O que faz um show ser uma experiência excepcional? A banda? O público? A casa que recebe o espetáculo? Sim, é tudo isso e ainda mais: esses elementos criam um momento único, que não acontecerá novamente, nunca mais. E quando estão em sinergia, premiam aqueles que tiveram a chance de estar presentes, no timing perfeito. Nesse caso, o timing foi a oportunidade de conferir duas bandas lançando ótimos discos, a Boogarins e Terno Rei, no lendário Circo Voador, com um público engajado e atento ao que acontece na cena musical – esta acusada de marasmo, talvez por aqueles que não estão sabendo onde procurar música boa.

Os paulistanos do Terno Rei receberam o público que ainda chegava aos poucos, com as músicas do elogiado “Violeta”, lançado este ano e já na ponta da língua do pessoal. “Yoko” abriu o show, assim como abre o álbum, já mostrando a razão de ter sido bem recebido. As músicas cantadas de cor, mostram o acerto ao incorporar uma pegada mais pop nas melodias, especialmente quando lembramos das texturas lo-fi de discos anteriores que caracterizam o som da banda.

Mas ser pop não é ser raso. Toda a introspecção, de como se estivéssemos lidando apenas com nossos pensamentos mais profundos, por vezes até melancólicos, ainda estão no core da sonoridade do quarteto. Basta ouvir “Medo”, “93” ou “São Paulo” e se deixar invadir por aquela sensação agridoce, “perdido no meio da multidão”, que a vida às vezes nos deixa.
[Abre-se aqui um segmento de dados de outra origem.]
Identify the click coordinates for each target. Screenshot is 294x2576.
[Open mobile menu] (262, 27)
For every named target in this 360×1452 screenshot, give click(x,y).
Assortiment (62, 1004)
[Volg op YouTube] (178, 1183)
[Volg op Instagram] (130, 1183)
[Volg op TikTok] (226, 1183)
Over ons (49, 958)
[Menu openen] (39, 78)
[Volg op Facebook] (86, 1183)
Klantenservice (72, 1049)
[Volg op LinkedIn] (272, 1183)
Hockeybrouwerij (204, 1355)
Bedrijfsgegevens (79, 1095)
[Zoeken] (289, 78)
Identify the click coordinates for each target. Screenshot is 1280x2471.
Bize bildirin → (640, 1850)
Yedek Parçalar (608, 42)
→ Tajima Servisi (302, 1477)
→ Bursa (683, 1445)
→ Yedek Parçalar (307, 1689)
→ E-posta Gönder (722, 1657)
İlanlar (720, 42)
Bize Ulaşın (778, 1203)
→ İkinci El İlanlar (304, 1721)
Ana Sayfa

Além do repertório de “Violeta”, a banda não ignorou sons mais antigos como “Sinais”, “A prosa”, e ainda deu de presente “Criança”, que não estava no setlist, mas aos pedidos irrecusáveis de “mais um, mais um” ao final do show, foi uma grata inclusão.

Banda Terno Rei se apresenta no Circo Voador

Terno Rei no Circo Voador, 2019 © Lucas Tavares / Zimel

Da paleta monocromática violeta do Terno Rei, passamos para a experiência multissensorial do Boogarins. A banda veio ao Rio lançar o celebrado “Sombrou dúvida”, que mostra a banda em boa forma sem o uso excessivo de camadas eletrônicas, que foi a tônica do anterior “Lá vem a morte” (2017), no que se mostrou um acerto.
O repertório privilegiou o novo álbum, já absorvido pelos entusiastas da banda, considerando as reações a cada música. “As chances”, “Invenção”, “Dislexia ou Transe” e “Sombra ou Dúvida” tiveram recepção digna de hits, o que não impressiona. Afinal, vai dizer que não dá vontade de cantar a plenos pulmões uma letra como “E eu desconfio dos hábitos / E eu boto fé no viver ávido”? Não é música, é lição de vida.

Boogarins no Circo Voador, 2019 © Lucas Tavares / Zimel

Uma característica marcante dos shows do Boogarins é a forma como são conduzidos. Os setlists do quarteto não são mera sequência de músicas, mas uma narrativa fluida e coerente, aliada ainda aos efeitos visuais que dão corpo a experiência psicodélica. Além disso, a banda não tem medo de improvisar, mesmo que em alguns instantes isso custe a perda do ritmo do show e consequentemente, a dispersão do público. Mas ousadia conta: não dá pra ser indiferente, você se deixa levar ou vai embora.

Além de experimentar as novidades de “Sombrou dúvida” ao vivo, o público também foi contemplado com músicas já queridas como “Avalanche”, “Foi mal”, “Onda negra” e claro, “Doce”. A banda não parecia acreditar naquela plateia fiel e ainda a recompensou com uma música bônus não prevista no setlist, “Tempo”, do ótimo “Manual” (2015), encerrando o show com louvor. Uma noite em que se provou que é preciso olhar além da aridez de uma cena musical que insistem em nos vender.